Outre le fait de projeter des flammes modulant tous les tons possibles du jaune au rouge, j'avais la faculté d'émettre des sons assourdissants imitant tantôt le tonnerre, tantôt des ustensiles de cuisine qu'on aurait frappés avec d'innombrables morceaux de bois, tantôt le fracas ravageur d'un volcan en éruption. Autant vous dire que la lumière que je projetais alentour aurait brûlé les pupilles du premier venu, fussent-elles protégées par des lunettes de soleil aux verres les plus fumés. Je poussai mon avantage : ce n'était plus le bras de l'homme qui me mouvait, mais bel et bien moi qui conduisais son bras. Intrépide, Adam ne cédait pas d'un pouce, déterminé à protéger sa compagne et l'enfant qu'elle portait. Au contraire, il poussait notre avantage et forçait le monstre à reculer.

De longues minutes plus tard, pressentant qu'elle n'aurait pas le dessus, la bête effectua quelques pas en arrière. Adam avança. Aryeshor lança un dernier rugissement de dépit, puis fit demi-tour, la queue entre les pattes, pour rejoindre la grande dune.

Nous étions épuisés. Ève, tétanisée, semblait transformée en statue de sel. Il nous fallut à tous trois une éternité pour recouvrer nos esprits et respirer normalement. Enfin, l'errance reprit au milieu des sables. La nuit était presque là maintenant, mais ils devaient trouver un abri sûr.


Au terme d'une longue et harassante marche, ils trouvèrent refuge en lisière d'une petite oasis miraculeusement éclose autour d'une source jaillissant des profondeurs. Là, ils s'installèrent le plus confortablement possible au pied d'un manguier. Dans sa main, j'en avais coupé les branches basses pour en faire une couche fort acceptable.

Ils s'endormirent la nuit venue, blottis l'un contre l'autre pour se tenir chaud. Les nuits sont fraîches, par ici. Près d'eux, je veillais.

« C'est tip-top » avait conclu Adam le sourire aux lèvres avant de fermer les paupières.


Cette nuit-là, admirative devant le courage de ses deux créatures, Dieu décida de donner un petit coup de pouce à l'humanité en descendant elle-même sur terre pour enchaîner Aryeshor afin de l'empêcher désormais de nuire.


Ainsi s'éveillèrent Adam et Ève, au premier matin de la première année de leur vie terrestre dans ce monde.


Depuis lors, dans certains pays d'Asie, on célèbre ce jour par des feux de Bengale, pétards et autres feux d’artifice, par des inscriptions sur d'amples banderoles écarlates censées apporter chance et bonheur pour l'année à venir, et par une profusion de lanternes et décorations rouges dans les rues et les maisons.


Quelques semaines plus tard, Ève devait donner naissance à Caïn, qui allait devenir - le croirez-vous ? - le premier meurtrier de l'histoire de l'humanité.

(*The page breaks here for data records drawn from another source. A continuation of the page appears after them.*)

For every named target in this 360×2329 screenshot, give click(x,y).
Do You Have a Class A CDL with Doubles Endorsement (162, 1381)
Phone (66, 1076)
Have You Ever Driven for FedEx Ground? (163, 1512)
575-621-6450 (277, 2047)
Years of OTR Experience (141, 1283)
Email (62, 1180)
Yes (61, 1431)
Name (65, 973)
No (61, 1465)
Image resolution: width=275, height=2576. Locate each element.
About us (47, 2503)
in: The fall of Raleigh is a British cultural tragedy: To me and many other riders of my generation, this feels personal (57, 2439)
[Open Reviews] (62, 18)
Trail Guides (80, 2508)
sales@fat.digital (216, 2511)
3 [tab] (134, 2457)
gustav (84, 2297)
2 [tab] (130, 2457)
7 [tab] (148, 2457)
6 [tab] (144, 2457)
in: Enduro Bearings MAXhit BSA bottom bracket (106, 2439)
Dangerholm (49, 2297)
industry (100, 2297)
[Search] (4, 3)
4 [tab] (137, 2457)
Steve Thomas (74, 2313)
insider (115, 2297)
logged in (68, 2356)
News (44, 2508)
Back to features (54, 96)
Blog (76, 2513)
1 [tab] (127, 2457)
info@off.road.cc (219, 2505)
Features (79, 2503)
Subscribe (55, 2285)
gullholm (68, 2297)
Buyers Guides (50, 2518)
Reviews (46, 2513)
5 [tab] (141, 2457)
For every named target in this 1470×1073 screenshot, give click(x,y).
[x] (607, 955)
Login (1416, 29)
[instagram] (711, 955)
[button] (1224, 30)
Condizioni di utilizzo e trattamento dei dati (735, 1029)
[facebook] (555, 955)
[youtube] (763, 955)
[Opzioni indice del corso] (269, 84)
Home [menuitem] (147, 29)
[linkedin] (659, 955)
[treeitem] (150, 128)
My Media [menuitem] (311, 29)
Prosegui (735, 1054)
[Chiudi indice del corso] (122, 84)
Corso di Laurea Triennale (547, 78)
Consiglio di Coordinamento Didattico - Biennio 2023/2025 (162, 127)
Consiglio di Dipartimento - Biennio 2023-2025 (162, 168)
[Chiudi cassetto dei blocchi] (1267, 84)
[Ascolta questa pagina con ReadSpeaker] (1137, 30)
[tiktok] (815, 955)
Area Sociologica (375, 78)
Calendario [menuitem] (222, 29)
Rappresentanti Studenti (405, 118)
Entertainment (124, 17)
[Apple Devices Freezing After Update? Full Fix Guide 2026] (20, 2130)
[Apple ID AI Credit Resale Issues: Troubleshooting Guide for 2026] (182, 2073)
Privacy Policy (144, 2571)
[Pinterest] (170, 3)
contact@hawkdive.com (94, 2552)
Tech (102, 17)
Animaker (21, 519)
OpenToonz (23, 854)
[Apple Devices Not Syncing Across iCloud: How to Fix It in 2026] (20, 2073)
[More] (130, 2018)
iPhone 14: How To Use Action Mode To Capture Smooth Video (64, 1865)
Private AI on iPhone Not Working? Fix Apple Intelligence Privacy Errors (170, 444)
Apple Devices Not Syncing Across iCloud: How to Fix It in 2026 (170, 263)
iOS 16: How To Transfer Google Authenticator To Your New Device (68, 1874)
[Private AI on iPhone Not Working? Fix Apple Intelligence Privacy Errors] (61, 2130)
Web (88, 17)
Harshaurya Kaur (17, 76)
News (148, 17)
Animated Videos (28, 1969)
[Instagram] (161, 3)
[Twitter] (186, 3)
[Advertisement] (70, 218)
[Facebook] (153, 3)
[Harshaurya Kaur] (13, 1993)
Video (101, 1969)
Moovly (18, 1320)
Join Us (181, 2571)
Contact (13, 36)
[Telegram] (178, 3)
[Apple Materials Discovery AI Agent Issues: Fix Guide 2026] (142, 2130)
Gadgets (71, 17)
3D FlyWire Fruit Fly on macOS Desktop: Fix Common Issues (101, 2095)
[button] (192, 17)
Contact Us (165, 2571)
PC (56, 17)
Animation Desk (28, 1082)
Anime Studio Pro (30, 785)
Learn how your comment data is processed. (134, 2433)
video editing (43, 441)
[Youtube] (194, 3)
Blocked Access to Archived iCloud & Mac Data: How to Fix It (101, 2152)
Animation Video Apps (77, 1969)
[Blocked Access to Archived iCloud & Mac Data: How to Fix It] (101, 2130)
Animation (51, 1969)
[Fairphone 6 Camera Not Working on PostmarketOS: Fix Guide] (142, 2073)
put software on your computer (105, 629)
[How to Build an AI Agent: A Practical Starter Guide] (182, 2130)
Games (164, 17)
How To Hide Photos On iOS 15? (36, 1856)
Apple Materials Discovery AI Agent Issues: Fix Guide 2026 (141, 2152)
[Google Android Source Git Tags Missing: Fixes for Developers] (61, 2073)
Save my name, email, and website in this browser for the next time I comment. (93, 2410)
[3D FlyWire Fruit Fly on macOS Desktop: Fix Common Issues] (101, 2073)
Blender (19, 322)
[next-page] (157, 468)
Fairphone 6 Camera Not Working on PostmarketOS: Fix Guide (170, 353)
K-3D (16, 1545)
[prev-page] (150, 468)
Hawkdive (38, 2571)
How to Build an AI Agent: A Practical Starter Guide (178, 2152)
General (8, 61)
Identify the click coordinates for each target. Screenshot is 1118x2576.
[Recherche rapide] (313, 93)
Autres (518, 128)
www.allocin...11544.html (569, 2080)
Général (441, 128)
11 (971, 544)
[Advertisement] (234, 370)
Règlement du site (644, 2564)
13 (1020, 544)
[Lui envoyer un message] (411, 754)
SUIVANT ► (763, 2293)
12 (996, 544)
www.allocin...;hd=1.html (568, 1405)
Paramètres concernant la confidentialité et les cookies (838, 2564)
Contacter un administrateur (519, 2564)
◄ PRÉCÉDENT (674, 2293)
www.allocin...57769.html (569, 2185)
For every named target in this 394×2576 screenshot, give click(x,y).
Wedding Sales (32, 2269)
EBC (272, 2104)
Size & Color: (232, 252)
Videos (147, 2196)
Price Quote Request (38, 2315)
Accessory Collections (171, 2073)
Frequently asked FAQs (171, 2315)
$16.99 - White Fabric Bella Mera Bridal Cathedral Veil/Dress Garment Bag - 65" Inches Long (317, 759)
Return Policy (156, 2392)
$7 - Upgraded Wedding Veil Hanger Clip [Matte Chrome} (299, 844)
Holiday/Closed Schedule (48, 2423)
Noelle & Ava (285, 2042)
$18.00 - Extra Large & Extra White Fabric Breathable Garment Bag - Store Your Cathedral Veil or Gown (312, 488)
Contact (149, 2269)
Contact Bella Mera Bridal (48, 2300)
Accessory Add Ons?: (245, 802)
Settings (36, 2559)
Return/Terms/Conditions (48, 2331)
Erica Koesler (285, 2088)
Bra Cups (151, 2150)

Dieu merci, je ne serai pas mêlée à cette sombre affaire.


Je sais cependant que je serai de nouveau appelée à la rescousse dans le futur. Entre autres, avant de réapparaître au beau milieu de l'Apocalypse manquée, je ferai une petite incursion au pays de Brocéliande, aux côtés d'Arthur.

Mais ceci est une autre histoire...




FIN





Note : 2025 est l'année de Cr... du serpent, dans l'horoscope chinois.